Estimating Nonlinear Models with Panel Data

Fixed Effects and BIAS DUE TO the Incidental

Parameters Problem in the Tobit Model

William Greene[*]

Department of Economics, Stern School of Business,

New York University,

June, 2003

Abstract

The maximum likelihood estimator in nonlinear panel data models with fixed effects is widely understood (with a few exceptions) to be biased and inconsistent when T, the length of the panel, is small and fixed. However, there is surprisingly little theoretical or empirical evidence on the behavior of the estimator on which to base this conclusion. The received studies have focused almost exclusively on coefficient estimation in two binary choice models, the probit and logit models. In this note, we use Monte Carlo methods to examine the behavior of the MLE of the fixed effects tobit model. We find that the estimator’s behavior is quite unlike the estimators of the binary choice models. Among our findings are that the location coefficients in the tobit model, unlike those in the probit and logit models, are unaffected by the ‘incidental parameters problem.’ But, a surprising result related to the disturbance variance estimator emerges instead – the finite sample bias appears here rather than in the slopes. This has implications for estimation of marginal effects and asymptotic standard errors, which are also examined in this paper. The effects are also examined for the probit and truncated regression models, extending the range of received results in the first of these beyond the widely cited biases in the coefficient estimators.

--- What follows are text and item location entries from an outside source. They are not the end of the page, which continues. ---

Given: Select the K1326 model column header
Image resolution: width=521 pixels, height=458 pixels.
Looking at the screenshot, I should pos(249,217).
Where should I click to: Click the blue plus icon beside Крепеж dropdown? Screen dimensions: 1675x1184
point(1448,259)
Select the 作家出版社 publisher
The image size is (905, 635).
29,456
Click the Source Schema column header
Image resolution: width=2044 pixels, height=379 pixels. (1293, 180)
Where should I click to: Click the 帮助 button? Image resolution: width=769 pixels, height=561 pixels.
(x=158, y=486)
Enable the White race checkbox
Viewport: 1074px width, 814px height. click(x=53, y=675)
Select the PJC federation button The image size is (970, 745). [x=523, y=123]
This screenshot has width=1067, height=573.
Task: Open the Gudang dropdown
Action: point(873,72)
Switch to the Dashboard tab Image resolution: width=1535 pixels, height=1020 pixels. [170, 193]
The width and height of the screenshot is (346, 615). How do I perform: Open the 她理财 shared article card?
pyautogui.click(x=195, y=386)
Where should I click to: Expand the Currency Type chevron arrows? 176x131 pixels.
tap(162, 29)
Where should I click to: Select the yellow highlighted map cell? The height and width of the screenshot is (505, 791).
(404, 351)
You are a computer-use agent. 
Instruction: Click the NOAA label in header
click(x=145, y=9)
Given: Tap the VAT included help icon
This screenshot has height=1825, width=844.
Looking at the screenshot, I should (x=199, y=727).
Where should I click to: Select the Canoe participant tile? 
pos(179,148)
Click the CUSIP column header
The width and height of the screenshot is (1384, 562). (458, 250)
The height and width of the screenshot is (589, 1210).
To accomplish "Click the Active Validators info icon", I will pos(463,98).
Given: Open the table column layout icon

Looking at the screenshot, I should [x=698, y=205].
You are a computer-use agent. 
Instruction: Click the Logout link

Keywords: Panel data, fixed effects, computation, Monte Carlo, tobit, bias, finite sample, incidental parameters problem.

JEL classification: C1, C4

1. Introduction

The ‘incidental parameters problem’ of the maximum likelihood estimator in the presence of fixed effects (MLE/FE) was first analyzed by Neyman and Scott (1948) in the context of the linear regression model. [See, also, Lancaster (2000).] (Throughout this discussion, the MLE/FE is understood to be the full, unconditional maximum likelihood estimator of all the fixed effects (FE) model parameters including the N dummy variable coefficients.) Numerous subsequent analyses have examined in detail the MLE/FE in the logit and probit binary choice models. The uniformity of the results has produced a common view that the MLE/FE is, with a few exceptions such as the FE Poisson regression model, generally inconsistent when T, the length of the panel is fixed.[1] In the models that have been examined in detail, it appears also to be biased in finite samples. In fact, the only received analytic results in this regard are those for the binomial logit model with T = 2. [See Hsiao (1996) and Abrevaya (1997).[2]] Other results on this phenomenon are based on (numerous) Monte Carlo studies of binary choice estimators. [See, e.g., Heckman (1981), Allison (1996, 2002) and Katz (2001).[3]] The now standard ‘result’ is that the fixed effects estimator is inconsistent and substantially biased away from zero when group sizes are small (e.g., by 100% when T = 2), with a bias that diminishes with increasing group size. [See Kalbfleisch and Sprott (1970), Andersen (1973) and Hsiao

(1996).] However, Heckman’s (1981) widely cited Monte Carlo study of the probit model found, in contrast, that the small sample (T = 8) bias of the MLE/FE appeared to be surprisingly small, and toward zero. There is very little received evidence on the behavior of the MLE/FE in other models, and none with respect to other quantities such as marginal effects or asymptotic standard errors.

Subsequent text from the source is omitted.